## RECORDS FOR THIS EXERCISE
▬▬▬▬▬▬▬▬▬▬

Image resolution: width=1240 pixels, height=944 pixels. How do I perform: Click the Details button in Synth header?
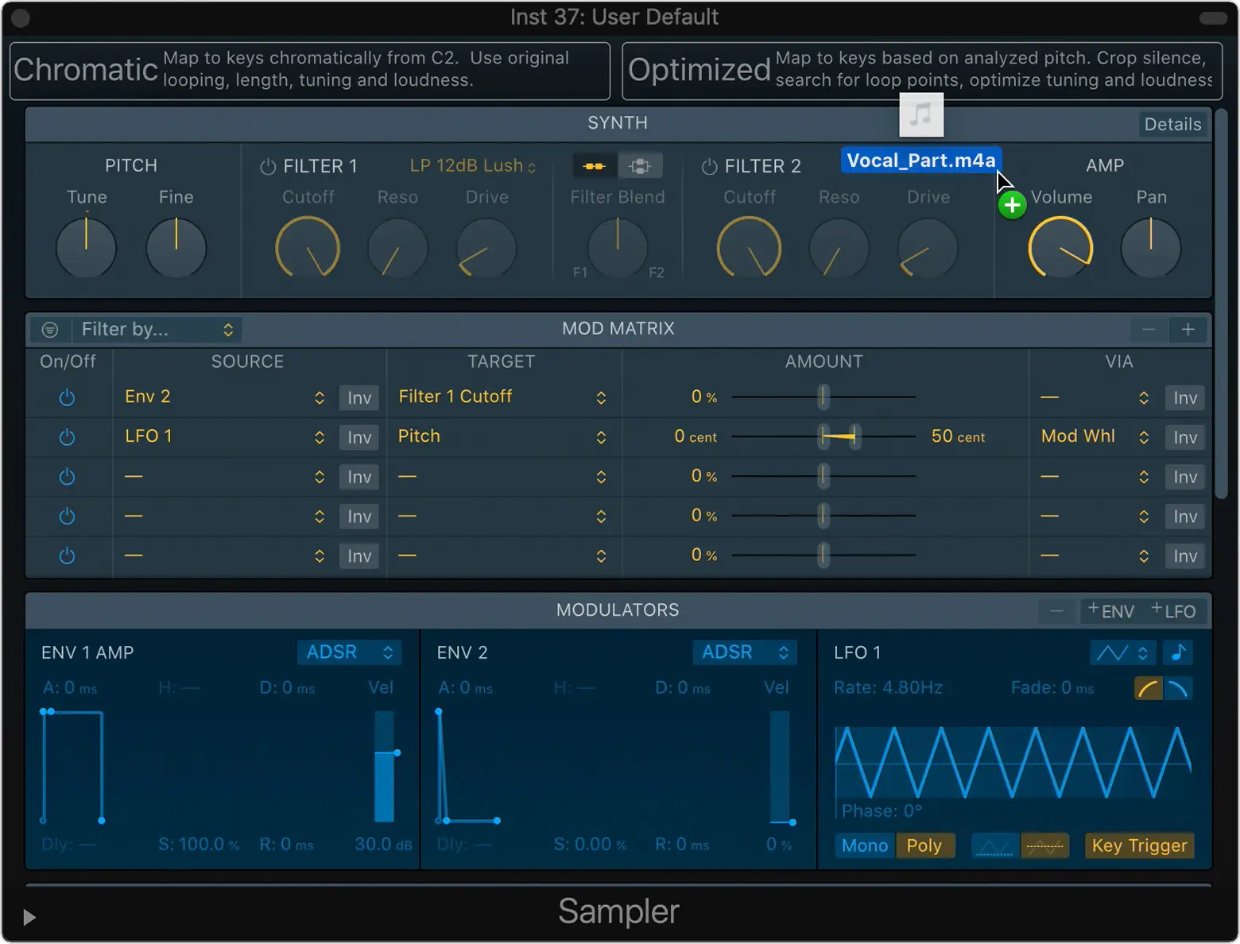[1172, 125]
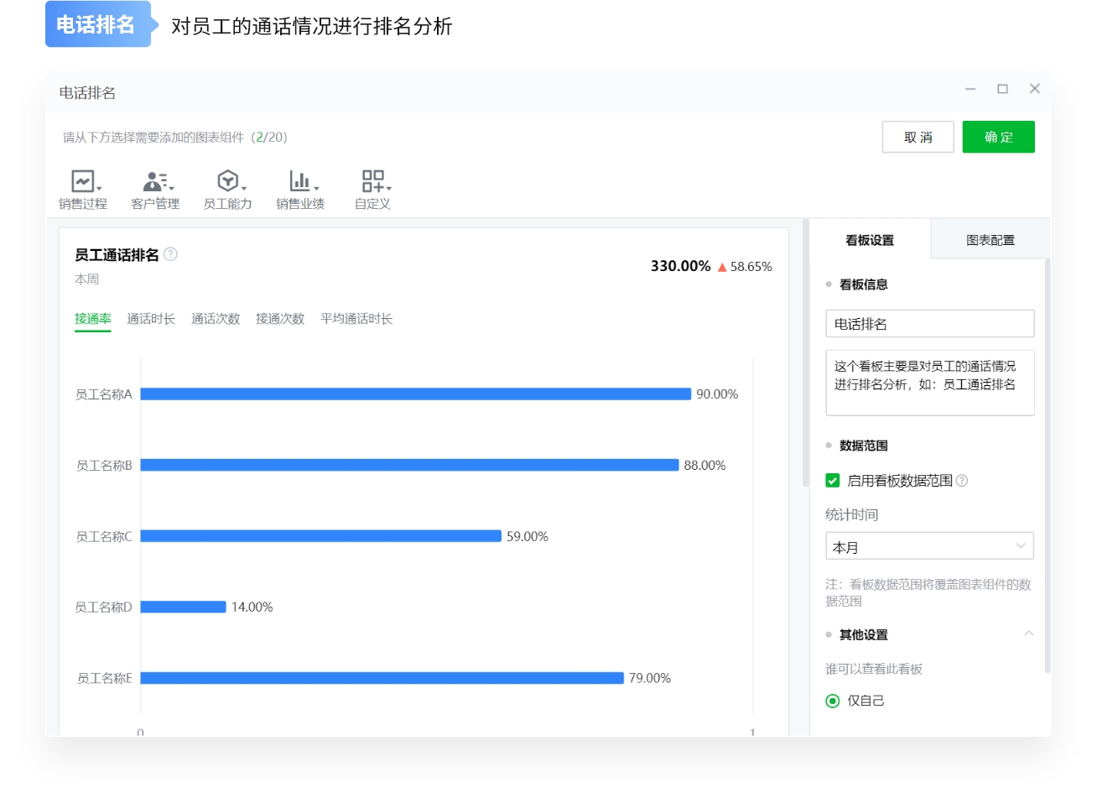The width and height of the screenshot is (1097, 803).
Task: Open the 销售过程 chart category icon
Action: pyautogui.click(x=82, y=181)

▬▬▬▬▬▬▬▬▬▬

## BRIEF
When copying, output the data exactly and leave out the pictures.

## SOLUTION
Image resolution: width=1240 pixels, height=944 pixels. How do I perform: Click the Details button in Synth header?
[1172, 125]
The width and height of the screenshot is (1097, 803).
Task: Open the 销售过程 chart category icon
Action: pyautogui.click(x=82, y=181)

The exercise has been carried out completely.